Caso Partenio, Giordano: "Non accettiamo offese a casa nostra"

Il consigliere di minoranza replica a Walter Taccone. Di Iorio: "La convenzione può essere nulla"

Avellino.  

 

di Marco Festa

“Ci sono dei consiglieri comunali che evidentemente quando abbiamo fatto i lavori stavano a casa loro oppure mangiando la pasta e fagioli”. Così si era espresso, non più tardi di cinque giorni fa, nello stesso luogo, ovvero la sala conferenze del Comune di Avellino, l'amministratore unico dell'U.S. Avellino, Walter Taccone, per replicare alle accuse di utilizzo abusivo del “Partenio-Lombardi”, mosse dalla consigliera d'opposizione Francesca Di Iorio per via della querelle relative allo stadio cittadino, tra debiti e crediti vantati in simultanea dal club e dagli amministratori di Palazzo di Città. Oggi la replica del consigliere di minoranza Giancarlo Giordano e della stessa Di Iorio nel corso di una lunga conferenza stampa, riassunta così dal già citato Giordano: “Il nostro obiettivo era innanzitutto quello di rispondere a chi è venuto nella casa comunale ad offendere rappresentanti istituzionali senza che due assessori, al suo fianco, abbiano mosso un dito. Questo è insopportabile da un punto di vista istituzionale e rimarca ulteriormente a cosa si è ridotto questo Comune. Parlo del presidente Taccone, ovviamente”.

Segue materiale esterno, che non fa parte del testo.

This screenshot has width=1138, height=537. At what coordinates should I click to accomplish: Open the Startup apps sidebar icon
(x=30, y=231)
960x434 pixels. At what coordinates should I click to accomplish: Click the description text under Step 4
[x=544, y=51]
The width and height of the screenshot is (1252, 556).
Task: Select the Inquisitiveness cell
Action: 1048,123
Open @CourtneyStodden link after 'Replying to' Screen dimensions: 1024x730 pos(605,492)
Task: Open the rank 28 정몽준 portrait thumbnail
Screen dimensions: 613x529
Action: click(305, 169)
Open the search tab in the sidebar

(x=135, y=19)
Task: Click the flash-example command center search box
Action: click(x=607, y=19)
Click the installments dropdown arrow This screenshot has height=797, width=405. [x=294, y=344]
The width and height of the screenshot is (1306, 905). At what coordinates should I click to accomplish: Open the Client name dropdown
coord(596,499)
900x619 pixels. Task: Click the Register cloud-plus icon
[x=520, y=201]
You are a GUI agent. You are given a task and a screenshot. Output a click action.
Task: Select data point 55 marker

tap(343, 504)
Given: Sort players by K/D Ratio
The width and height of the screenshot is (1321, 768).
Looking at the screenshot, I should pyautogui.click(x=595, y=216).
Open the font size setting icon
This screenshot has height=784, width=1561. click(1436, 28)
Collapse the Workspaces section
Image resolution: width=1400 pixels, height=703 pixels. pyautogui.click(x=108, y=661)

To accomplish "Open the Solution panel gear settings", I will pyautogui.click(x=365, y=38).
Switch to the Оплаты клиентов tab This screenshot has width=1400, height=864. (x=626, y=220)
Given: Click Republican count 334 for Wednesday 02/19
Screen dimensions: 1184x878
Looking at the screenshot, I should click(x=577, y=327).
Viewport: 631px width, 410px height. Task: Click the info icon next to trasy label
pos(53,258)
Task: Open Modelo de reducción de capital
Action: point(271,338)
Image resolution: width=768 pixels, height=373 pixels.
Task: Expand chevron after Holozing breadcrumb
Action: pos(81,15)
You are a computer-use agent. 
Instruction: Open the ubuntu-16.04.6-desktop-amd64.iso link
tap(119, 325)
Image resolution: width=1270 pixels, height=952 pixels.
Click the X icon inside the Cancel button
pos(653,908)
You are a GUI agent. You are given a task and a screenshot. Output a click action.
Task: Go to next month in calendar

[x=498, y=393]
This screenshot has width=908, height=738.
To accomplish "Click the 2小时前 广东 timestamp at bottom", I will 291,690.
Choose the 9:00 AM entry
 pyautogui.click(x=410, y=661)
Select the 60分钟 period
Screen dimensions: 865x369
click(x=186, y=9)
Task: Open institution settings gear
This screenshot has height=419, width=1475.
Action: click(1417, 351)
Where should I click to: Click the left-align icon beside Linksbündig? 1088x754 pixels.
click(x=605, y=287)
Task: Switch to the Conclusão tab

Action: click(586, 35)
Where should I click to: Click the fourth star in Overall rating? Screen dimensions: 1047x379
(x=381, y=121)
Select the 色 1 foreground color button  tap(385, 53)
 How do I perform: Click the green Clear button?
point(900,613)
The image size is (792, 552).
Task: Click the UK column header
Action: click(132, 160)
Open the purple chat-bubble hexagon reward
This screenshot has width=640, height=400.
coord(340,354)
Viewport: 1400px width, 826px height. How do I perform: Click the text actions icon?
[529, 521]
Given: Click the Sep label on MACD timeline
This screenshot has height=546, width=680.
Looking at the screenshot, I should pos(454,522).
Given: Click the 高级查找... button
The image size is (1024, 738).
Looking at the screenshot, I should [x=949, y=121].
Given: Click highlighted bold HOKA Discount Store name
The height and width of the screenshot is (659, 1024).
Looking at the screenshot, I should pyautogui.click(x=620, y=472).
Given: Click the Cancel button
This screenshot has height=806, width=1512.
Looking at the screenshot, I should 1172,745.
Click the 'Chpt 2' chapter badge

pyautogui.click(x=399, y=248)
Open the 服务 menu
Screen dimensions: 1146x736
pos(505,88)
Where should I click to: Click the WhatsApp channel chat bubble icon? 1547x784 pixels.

Nessuna questione personale. Giordano chiarisce l'importanza di diradare le zone d'ombra relative ad una questione complessa e controversa per un principio di equità e rispetto delle regole ed a tutela degli interessi collettivi: “Siamo venuti qui per ribadire che la nostra attenzione non riguarda lo stadio Partenio, ma anche lo stadio Partenio; riguarda tutte le strutture pubbliche da cui un amministrazione ancora in carica ha detto di voler recuperare reddito. Se si vuole recuperare reddito si devono innanzitutto riscuotere i fitti”.

Dura la stoccata nei confronti degli assessori Valentino e Preziosi, tacciati di aver permesso di screditare l'operato comunale previo poi procedere ad azioni di tenore decisamente meno conciliatorio rispetto a quello dimostrato al fianco del patron dei lupi: “Lasciamo lavorare gli uffici, con l'auspicio che facciano presto: a un punto di verità bisognerà pur arrivare. Noi siamo qui per svolgere la nostra funzione di controllo, penso che la stiamo svolgendo in maniera efficace. Intanto una diffida di pagamento è stata già inviata all'Avellino Calcio negli ultimi giorni, proprio dall'assessore dell'ufficio Patrimonio Valentino, per un importo di 803mila euro. Allora è inutile che fanno le conferenze stampa dove sembra che va tutto bene e poi salgono sopra al secondo o al terzo piano e fanno le lettere di diffida allo stesso presidente che stava seduto affianco a loro: parlassero una lingua chiara ai cittadini e avessero comportamenti conseguenti rispetto alla comunità. Noi non stiamo attaccando né Taccone, che non conosco, né l'Avellino calcio, di cui sono tifoso, da anni. Non ci interessa proporre problematiche alla società in termini sportivi. Ci interessa un'amministrazione sana, che sa quali sono gli obiettivi da raggiungere e che si propone come obiettivo principale gli interessi degli avellinesi”.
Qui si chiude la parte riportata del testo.